▶ **Problem requirements**: The expected output is the full set of entries, printed exactly, without pictures.

▶ **Provided material**:
★ ★ ★

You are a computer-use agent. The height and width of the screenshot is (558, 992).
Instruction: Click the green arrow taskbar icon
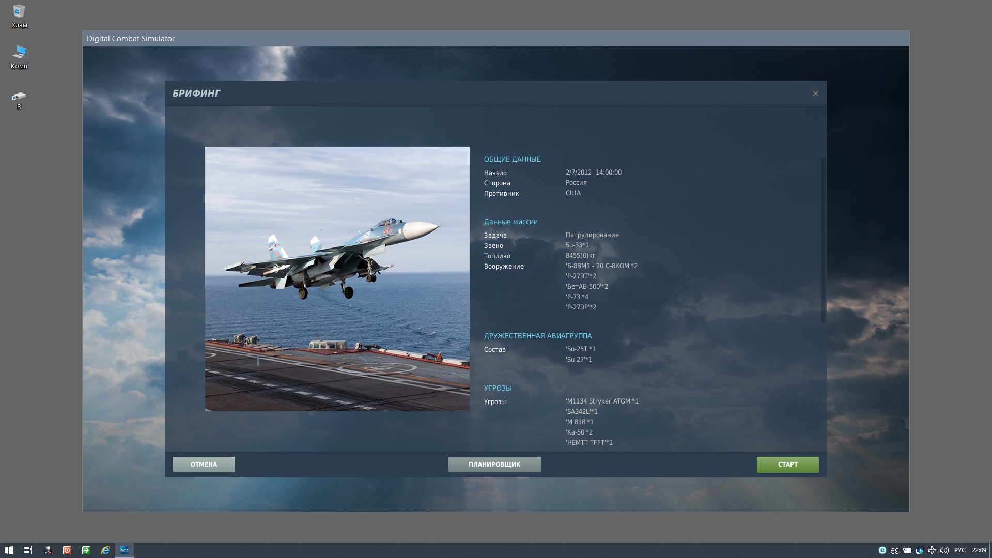86,550
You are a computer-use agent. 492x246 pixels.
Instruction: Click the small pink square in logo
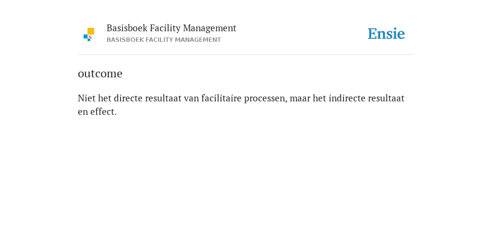[x=90, y=37]
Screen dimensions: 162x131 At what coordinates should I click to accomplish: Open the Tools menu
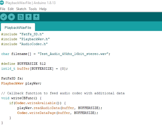point(33,9)
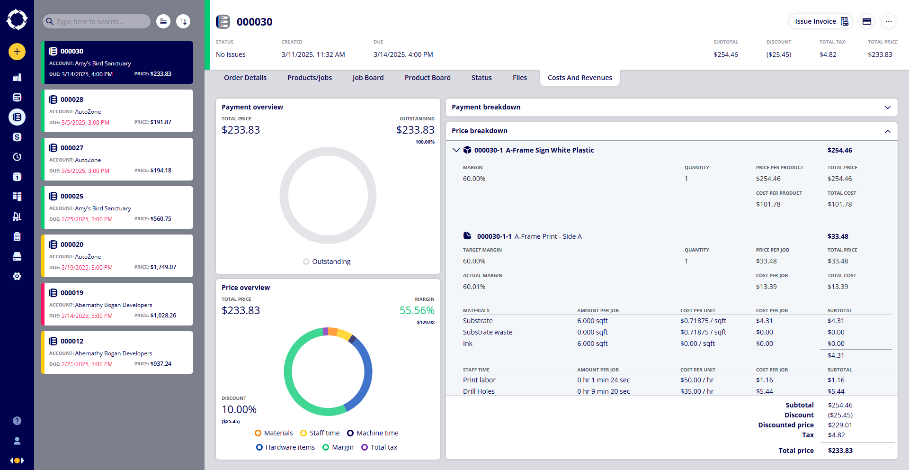Screen dimensions: 909x470
Task: Open the calculator icon in sidebar
Action: click(x=17, y=97)
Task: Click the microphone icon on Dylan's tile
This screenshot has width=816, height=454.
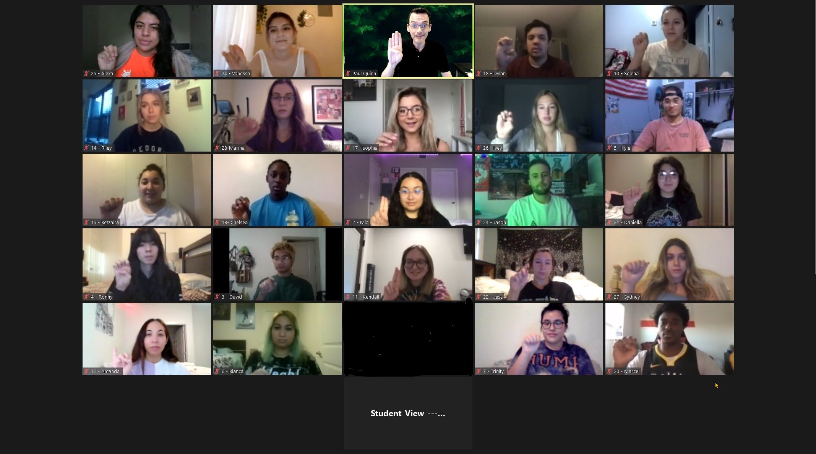Action: click(478, 73)
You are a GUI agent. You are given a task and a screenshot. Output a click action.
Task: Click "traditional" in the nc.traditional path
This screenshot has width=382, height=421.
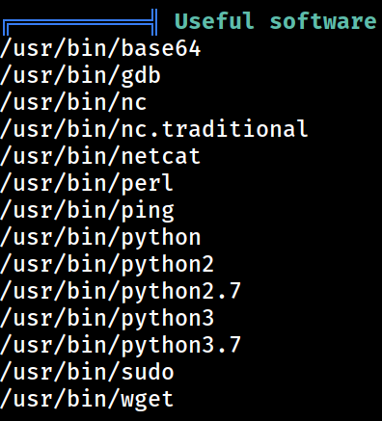[234, 128]
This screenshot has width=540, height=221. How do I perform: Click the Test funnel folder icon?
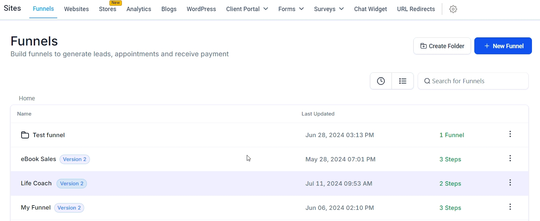click(x=25, y=135)
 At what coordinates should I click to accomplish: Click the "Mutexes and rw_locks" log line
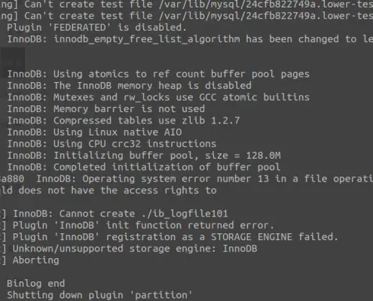[x=158, y=97]
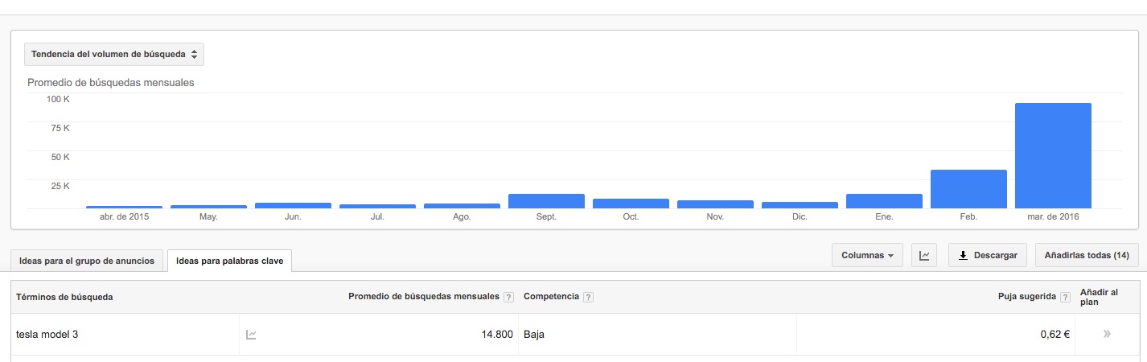Add tesla model 3 to plan arrows
This screenshot has height=362, width=1147.
click(1108, 334)
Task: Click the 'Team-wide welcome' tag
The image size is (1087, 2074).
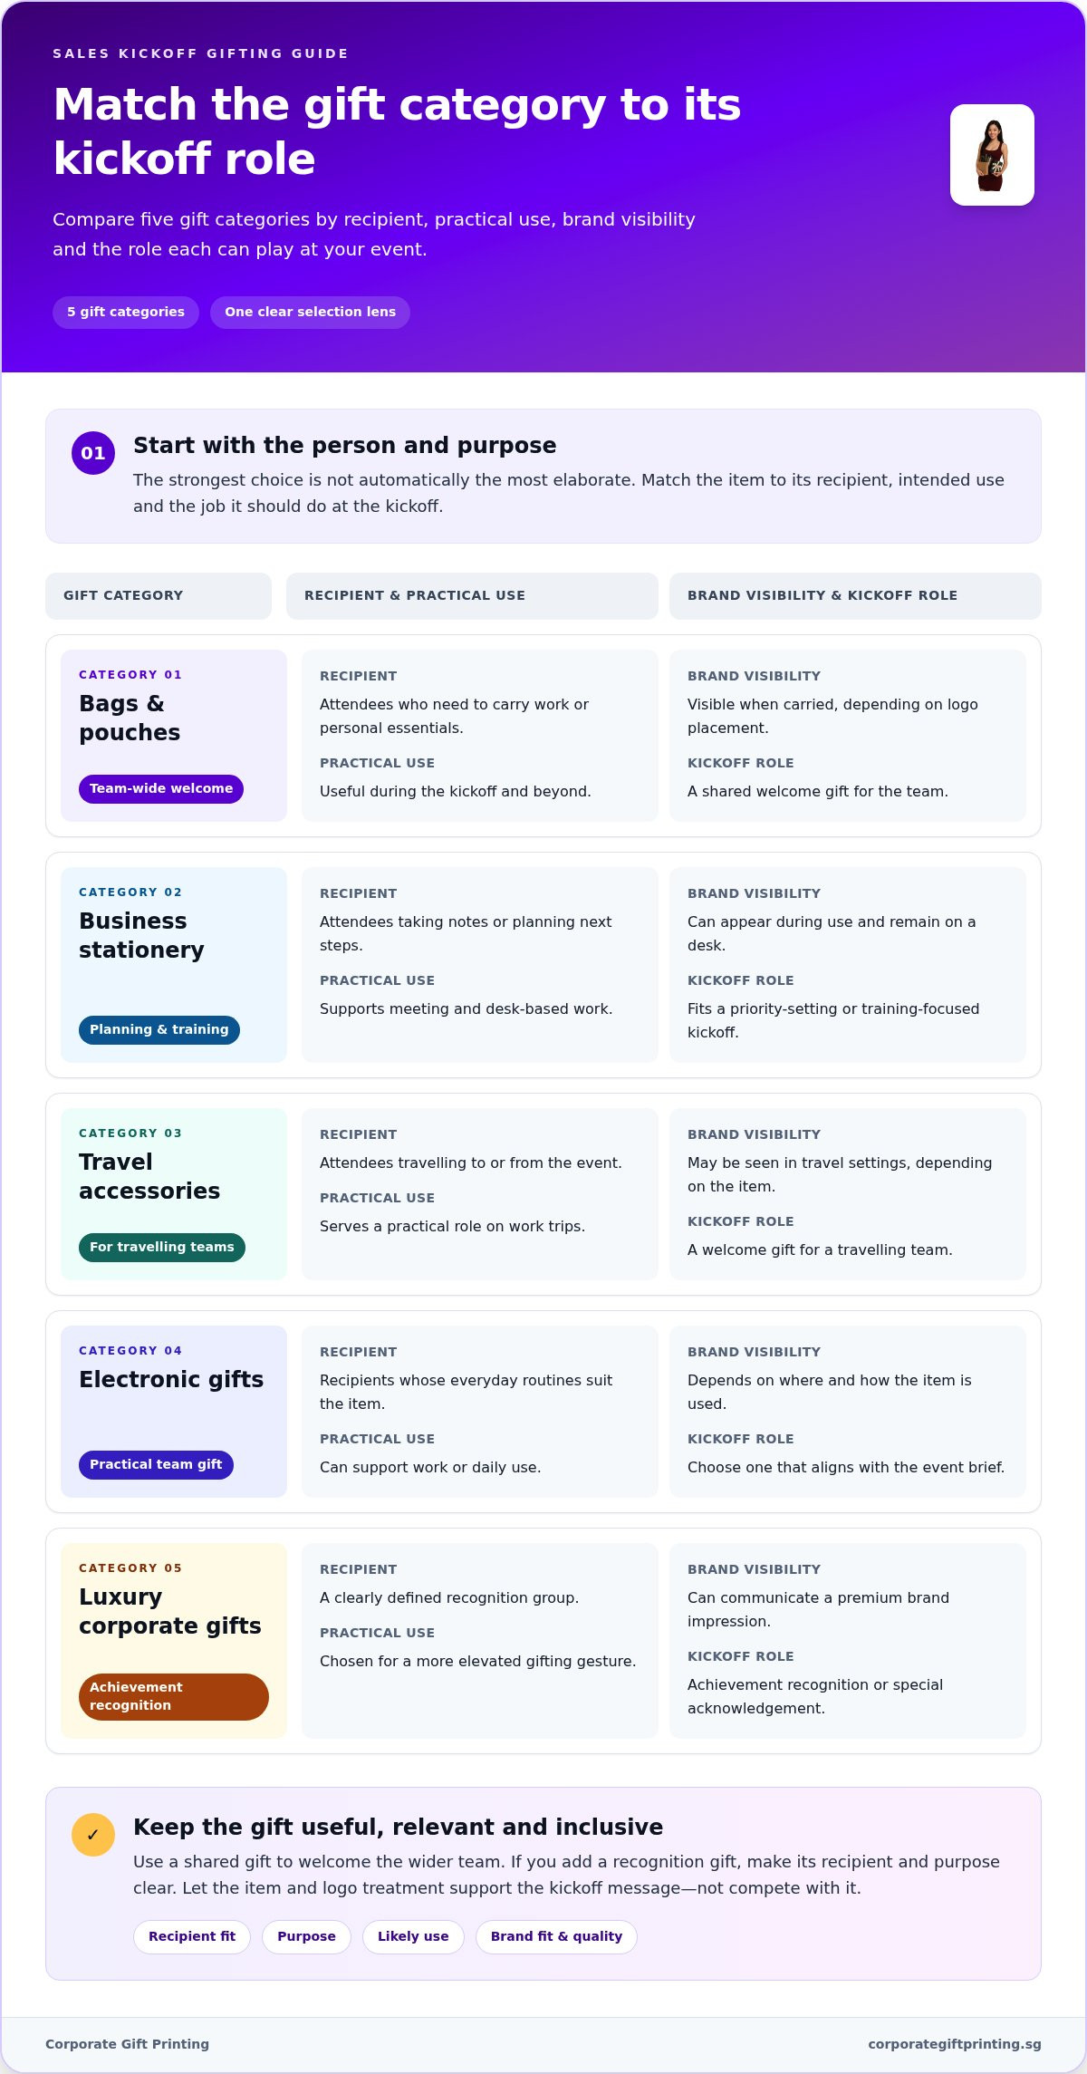Action: point(161,788)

★ ★ ★

▶ **Output of the exercise**:
You are a computer-use agent. The height and width of the screenshot is (558, 992).
Instruction: Click the green arrow taskbar icon
86,550
You are a computer-use agent. 492x246 pixels.
Instruction: Click the small pink square in logo
[x=90, y=37]
Screen dimensions: 162x131 At what coordinates should I click to accomplish: Open the Tools menu
point(33,9)
Screen dimensions: 909x470
Task: Open the calculator icon in sidebar
Action: click(x=17, y=97)
Task: Click the microphone icon on Dylan's tile
This screenshot has width=816, height=454.
Action: click(478, 73)
You are a GUI agent. You are given a task and a screenshot. Output a click action.
Task: Click "traditional" in the nc.traditional path
This screenshot has width=382, height=421.
[234, 128]
This screenshot has width=540, height=221. How do I perform: Click the Test funnel folder icon?
click(x=25, y=135)
 At what coordinates should I click to accomplish: Click the "Mutexes and rw_locks" log line
[x=158, y=97]
Add tesla model 3 to plan arrows
This screenshot has height=362, width=1147.
click(1108, 334)
Task: Click the 'Team-wide welcome' tag
The image size is (1087, 2074).
Action: point(161,788)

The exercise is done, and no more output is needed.